[Stored items]
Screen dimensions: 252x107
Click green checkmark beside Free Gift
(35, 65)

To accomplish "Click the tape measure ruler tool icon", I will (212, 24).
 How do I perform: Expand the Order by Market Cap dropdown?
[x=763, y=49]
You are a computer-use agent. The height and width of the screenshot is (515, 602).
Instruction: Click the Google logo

- **DIRECTIONS FOR THIS TASK**
Up to and including the last line above, starting with the line that contains "How do I perform: Expand", return each line exactly and nothing else.

- **WRITTEN RESPONSE**
 How do I perform: Expand the Order by Market Cap dropdown?
[x=763, y=49]
You are a computer-use agent. The height and width of the screenshot is (515, 602).
Instruction: Click the Google logo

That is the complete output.